In the Account Setup wizard, if the "Email account" radio button is selected (which is the default), 3 text fields are visible and enabled: real name, email address and password.

Email address is properly syntax-checked.

The domain if the email address is used to determine the configuration (POP/IMAP and SMTP server names, SSL yes/no, authentication methods etc.), via several mechanisms:

(For most current information, please see https://developer.mozilla.org/en/Thunderbird/Autoconfiguration .)

  1. Config files on harddisk, in installdir/isp/emailaddressdomain.xml , e.g. C:/Program Files/Mozilla/Thunderbird/isp/example.com.xml .
    • Same file format as below.
    • This is only for intranet deployments, we won't be shipping any configs by default anymore, in favor of the following alternatives.
  2. Try to get the configuration from the email provider
    1. Try to contact http://autoconfig.emailaddressdomain/mail/config-v1.1.xml?emailaddress=emailaddress , e.g. http://autoconfig.example.com/mail/config-v1.1.xml?emailaddress=fred@example.com, as well as fallback http://example.com/.well-known/autoconfig/mail/config-v1.1.xml, and see whether that host/URL exists. The returned file must have the ConfigFileFormat as below.
    2. and/or (not yet implemented), define a DNS TXT record on domain example.net (for my.account@example.net) which contains an URL like e.g. https://www.example.net/mozilla.xml , which also returns this file format. A similar, but slightly different proposal is described in detail on DNSBasedLookup.
    3. and/or (not yet implemented) use DNS SRV records _imap._tcp.example.com etc. (Problem: Doesn't provide username form etc..)
  3. Try to find the config at the Mozilla server (if the email provider does not provide the configuration)
    • Fetch https://live.mozillamessaging.com/autoconfig/emailaddressdomain , e.g. https://live.mozillamessaging.com/autoconfig/example.com . (Email address of user is not passed, otherwise Mozilla would have a list of email addresses of all users.)
    • That file contains the mail configuration. Content is described on ConfigFileFormat.
    • This service will have the configuration for all the major ISPs and email providers, so there's a 90+% hit rate
    • It will not work for corporate email accounts.
    • If a provider disagrees with a setting there, it can override the configuration by simply providing the config server in step 2.
  4. If we couldn't find any configuration file, we try to guess the configuration using some heuristics. We try imap.domain, pop.domain, pop3.domain, smtp.domain and mail.domain, and for each, try the common 2-3 ports. We check whether SSL is available, which authentication algorithms are announces by the server in the CAPABILITIES etc..
  5. If all fails, we ask the user to enter the configuration manually.

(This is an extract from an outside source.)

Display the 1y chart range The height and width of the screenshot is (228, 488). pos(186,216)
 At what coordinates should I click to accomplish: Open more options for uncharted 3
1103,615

If we could find a configuration, we're done already, with that one screen.

The password dialog does not need to come up either, as the password has already been entered by the user and the wizard filled it in using the password manager.

We should also provide an option to ignore the autoconfig and go into manual config, e.g. using a link button "Create in advanced editor" (this works exactly like the current "Email account" option) in addition to the new "Email account" option which does the automatic config.